Required action: In the records below, tally every line containing "dropdown". Report only the total.
____ Data under study
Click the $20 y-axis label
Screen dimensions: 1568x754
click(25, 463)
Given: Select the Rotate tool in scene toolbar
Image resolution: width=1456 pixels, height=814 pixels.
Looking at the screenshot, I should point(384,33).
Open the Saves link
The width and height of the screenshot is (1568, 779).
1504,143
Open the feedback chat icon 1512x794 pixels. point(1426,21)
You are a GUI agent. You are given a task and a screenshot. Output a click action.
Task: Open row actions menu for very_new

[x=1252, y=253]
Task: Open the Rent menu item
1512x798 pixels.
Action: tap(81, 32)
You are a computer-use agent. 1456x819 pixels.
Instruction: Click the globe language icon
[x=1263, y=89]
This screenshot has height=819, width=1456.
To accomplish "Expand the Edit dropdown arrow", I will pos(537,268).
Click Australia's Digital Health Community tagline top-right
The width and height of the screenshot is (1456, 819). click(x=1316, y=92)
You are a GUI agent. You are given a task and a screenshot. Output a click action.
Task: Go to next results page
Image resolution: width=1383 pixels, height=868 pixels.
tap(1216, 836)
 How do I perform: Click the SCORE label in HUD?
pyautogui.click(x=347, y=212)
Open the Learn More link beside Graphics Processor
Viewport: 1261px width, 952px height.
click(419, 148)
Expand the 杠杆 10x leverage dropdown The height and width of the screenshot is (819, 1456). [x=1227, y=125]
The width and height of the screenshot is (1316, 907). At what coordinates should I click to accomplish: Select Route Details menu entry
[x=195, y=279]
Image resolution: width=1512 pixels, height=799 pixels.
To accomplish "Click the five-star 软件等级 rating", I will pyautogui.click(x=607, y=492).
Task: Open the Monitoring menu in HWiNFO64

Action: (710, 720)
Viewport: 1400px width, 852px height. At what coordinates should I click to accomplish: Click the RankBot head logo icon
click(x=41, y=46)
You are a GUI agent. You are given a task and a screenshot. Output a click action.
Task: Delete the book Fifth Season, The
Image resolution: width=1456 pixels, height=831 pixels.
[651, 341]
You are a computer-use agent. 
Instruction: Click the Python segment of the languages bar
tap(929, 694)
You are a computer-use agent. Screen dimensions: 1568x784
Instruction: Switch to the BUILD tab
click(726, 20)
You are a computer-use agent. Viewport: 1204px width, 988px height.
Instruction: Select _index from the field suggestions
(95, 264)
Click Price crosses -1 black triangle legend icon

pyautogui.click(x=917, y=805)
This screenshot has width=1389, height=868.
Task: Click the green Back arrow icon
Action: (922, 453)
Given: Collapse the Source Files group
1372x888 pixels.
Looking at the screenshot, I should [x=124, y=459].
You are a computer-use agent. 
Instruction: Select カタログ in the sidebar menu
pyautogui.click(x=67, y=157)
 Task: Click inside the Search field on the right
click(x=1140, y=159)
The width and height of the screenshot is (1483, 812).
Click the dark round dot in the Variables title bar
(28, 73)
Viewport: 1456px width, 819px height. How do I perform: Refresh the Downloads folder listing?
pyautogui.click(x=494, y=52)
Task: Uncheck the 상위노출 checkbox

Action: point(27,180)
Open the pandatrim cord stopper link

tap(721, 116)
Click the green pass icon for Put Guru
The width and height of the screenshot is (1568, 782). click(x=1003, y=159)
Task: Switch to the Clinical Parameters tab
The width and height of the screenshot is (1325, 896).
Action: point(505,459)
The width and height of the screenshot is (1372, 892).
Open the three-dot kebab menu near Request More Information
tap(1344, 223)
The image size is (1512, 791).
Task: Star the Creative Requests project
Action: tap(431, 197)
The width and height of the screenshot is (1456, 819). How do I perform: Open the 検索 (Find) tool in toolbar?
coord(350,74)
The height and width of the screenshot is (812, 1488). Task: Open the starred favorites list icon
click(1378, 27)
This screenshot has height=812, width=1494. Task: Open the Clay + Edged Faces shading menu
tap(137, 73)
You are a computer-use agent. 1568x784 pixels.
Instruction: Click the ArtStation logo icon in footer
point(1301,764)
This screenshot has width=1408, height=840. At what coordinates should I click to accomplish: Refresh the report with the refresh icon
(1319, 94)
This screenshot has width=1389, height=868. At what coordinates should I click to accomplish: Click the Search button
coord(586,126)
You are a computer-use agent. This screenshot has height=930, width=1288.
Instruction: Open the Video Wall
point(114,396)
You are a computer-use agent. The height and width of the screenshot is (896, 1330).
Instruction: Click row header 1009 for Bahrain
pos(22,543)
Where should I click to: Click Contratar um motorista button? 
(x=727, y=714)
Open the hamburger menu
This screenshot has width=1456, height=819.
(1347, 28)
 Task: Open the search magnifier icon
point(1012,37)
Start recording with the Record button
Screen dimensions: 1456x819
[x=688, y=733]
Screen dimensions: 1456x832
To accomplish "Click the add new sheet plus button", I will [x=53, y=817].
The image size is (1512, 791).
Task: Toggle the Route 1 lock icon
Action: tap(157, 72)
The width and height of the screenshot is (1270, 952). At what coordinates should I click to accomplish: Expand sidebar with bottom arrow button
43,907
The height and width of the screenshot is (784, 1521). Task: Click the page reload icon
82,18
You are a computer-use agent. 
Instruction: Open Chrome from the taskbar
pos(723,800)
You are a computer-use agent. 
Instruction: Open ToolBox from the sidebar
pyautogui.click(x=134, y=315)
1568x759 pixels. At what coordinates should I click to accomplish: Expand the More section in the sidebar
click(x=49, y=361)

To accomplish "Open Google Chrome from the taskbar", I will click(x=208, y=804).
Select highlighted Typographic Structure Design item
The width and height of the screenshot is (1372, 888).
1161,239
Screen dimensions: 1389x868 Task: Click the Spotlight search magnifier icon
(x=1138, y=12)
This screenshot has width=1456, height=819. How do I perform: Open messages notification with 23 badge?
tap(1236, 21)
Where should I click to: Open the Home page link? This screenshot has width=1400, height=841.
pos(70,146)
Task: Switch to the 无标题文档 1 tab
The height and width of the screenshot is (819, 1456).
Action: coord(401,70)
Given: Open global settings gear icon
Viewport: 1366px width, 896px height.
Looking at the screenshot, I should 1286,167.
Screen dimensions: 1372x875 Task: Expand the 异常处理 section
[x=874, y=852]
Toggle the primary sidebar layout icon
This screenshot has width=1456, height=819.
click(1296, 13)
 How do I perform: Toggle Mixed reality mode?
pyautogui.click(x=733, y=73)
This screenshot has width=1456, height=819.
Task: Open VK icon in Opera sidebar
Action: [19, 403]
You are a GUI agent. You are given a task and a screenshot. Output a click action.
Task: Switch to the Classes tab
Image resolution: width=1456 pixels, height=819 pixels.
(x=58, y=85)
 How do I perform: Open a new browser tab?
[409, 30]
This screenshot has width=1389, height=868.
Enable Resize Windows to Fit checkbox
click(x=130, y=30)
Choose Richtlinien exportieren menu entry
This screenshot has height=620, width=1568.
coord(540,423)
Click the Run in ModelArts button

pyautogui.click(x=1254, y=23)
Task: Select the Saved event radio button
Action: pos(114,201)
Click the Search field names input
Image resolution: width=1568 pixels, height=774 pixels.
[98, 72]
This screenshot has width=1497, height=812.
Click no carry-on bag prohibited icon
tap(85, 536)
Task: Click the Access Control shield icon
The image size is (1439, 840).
________
Response: 2